Checkout percentage, or doubles percentage, has always struck me as severely limited. It’s fine for what it measures, but it’s focus is exclusively on the final double. That’s great if you’re interested in the specific skill of hitting doubles. But when I think about the process of finishing a leg it seems overly narrow. The final double is only one part of the checkout process.
Consider the scenario where a player has 40 remaining. They hit S20, S10, then checkout on D5. They only hit on 1 of 3 doubles so their percentage is 33%. If the next player hits the initial D20, their doubles percentage is 100%. But in my mind those two results are the same.

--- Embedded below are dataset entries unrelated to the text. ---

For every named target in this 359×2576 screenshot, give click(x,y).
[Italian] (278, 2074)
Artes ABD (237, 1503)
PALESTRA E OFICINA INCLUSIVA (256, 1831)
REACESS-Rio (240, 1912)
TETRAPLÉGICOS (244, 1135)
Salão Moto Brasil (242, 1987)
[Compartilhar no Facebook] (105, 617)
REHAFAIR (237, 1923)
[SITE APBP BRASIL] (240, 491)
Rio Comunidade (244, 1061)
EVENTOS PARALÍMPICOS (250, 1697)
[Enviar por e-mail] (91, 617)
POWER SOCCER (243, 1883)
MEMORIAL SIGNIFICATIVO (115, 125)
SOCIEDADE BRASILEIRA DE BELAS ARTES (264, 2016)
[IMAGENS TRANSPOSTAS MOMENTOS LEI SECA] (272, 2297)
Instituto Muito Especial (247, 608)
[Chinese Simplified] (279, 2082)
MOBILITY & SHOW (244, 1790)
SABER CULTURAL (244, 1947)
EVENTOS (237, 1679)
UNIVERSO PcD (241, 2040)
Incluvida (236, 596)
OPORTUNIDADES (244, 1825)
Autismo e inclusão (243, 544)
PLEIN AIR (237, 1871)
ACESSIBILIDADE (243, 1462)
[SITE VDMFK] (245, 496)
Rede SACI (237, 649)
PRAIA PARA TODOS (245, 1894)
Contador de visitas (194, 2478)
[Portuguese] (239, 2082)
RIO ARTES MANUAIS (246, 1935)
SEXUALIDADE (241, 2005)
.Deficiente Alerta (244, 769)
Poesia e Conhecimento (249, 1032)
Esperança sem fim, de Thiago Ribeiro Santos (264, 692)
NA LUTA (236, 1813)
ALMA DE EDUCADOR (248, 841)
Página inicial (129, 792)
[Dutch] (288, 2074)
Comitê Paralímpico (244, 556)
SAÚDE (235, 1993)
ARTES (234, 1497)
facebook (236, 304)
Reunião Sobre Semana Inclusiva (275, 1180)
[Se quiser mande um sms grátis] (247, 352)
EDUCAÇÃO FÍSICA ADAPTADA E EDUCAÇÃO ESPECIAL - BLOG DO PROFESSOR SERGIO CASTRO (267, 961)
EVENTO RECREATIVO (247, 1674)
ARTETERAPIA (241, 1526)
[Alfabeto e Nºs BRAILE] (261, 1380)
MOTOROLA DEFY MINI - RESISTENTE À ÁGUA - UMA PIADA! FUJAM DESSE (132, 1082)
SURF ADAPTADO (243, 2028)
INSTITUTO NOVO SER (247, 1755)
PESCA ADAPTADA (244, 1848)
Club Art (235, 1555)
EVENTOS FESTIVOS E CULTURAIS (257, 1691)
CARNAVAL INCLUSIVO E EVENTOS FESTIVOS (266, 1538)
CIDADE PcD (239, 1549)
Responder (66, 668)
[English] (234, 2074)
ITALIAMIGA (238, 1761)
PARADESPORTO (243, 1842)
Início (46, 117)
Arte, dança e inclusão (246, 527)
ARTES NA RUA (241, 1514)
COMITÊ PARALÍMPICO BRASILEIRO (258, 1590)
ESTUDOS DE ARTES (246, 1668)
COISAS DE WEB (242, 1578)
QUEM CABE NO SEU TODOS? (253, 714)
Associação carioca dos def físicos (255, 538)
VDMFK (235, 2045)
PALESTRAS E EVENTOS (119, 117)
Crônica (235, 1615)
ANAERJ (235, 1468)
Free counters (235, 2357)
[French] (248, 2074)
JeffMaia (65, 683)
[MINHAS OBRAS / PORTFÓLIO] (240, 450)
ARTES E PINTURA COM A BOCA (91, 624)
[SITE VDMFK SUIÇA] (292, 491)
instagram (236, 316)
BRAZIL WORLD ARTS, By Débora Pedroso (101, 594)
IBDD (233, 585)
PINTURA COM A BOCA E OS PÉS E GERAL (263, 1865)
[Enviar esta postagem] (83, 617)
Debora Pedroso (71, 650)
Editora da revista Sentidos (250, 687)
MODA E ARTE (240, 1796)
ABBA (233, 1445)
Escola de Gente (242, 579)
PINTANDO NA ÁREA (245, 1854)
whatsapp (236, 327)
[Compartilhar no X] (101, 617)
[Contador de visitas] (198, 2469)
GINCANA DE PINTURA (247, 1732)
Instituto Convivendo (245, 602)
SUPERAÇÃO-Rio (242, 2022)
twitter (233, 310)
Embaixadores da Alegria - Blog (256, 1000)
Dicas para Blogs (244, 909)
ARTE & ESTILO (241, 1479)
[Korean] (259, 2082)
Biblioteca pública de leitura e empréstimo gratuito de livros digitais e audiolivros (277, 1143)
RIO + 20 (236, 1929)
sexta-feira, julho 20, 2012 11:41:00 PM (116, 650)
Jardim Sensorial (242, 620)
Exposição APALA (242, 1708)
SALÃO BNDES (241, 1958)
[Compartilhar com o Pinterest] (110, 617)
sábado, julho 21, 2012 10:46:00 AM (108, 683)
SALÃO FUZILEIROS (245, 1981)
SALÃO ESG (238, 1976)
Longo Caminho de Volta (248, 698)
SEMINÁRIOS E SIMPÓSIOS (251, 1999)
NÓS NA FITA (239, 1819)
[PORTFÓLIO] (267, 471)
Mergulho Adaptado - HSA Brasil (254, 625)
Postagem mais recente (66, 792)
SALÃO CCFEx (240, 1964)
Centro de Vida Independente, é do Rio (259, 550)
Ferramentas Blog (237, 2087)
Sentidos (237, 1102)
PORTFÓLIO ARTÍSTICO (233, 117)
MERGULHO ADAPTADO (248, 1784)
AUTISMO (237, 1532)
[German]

In both cases the player had one opportunity for a checkout. And in both cases the player successfully converted that opportunity. A metric that measures finishing ability should assign both players equal credit for a successful checkout conversion.
I propose using a statistic that measures the rate at which a player successfully converts their checkout opportunities into checkouts. What percentage of their checkout opportunities does a player actually checkout? A checkout opportunity is simply defined as a visit to the oche “on a finish” – with a score remaining that can be reduced to zero in three or fewer throws. A successful checkout is any visit where the player reduces their remaining score to zero and wins the leg. The Checkout Conversion Rate (%) is calculated by dividing the number of successful checkouts by the number of checkout opportunities. I believe this statistic is already available through DartConnect but is rarely tracked.
Here are the Checkout Conversion Rate results along with the traditional checkout/double % from the first week of the 2018 Premier League in Dublin:
Whitlock clearly loses the most by going from Double % (7/8) to Checkout Conversion % (7/13). In fact, he’s the only one with a lower percentage. Whitlock hit his doubles, but he had several visits where he was on a checkout but didn’t get an opportunity at a double at all. Those kinds of missed opportunities don’t show up in the doubles percentage.
It was more common – at least on this night – for players to see an improvement when going from Double % to Checkout Conversion %. This makes sense because we’re not punishing a player for every missed double. We’re more interested in a slightly broader perspective on their finishing ability as a whole. Within this group, Gurney benefits the most from using the Checkout Conversion % (6/17) compared to Double % (6/22). Gurney missed more doubles but these missed doubles are “forgiven” if they occur during a checkout opportunity that is ultimately converted.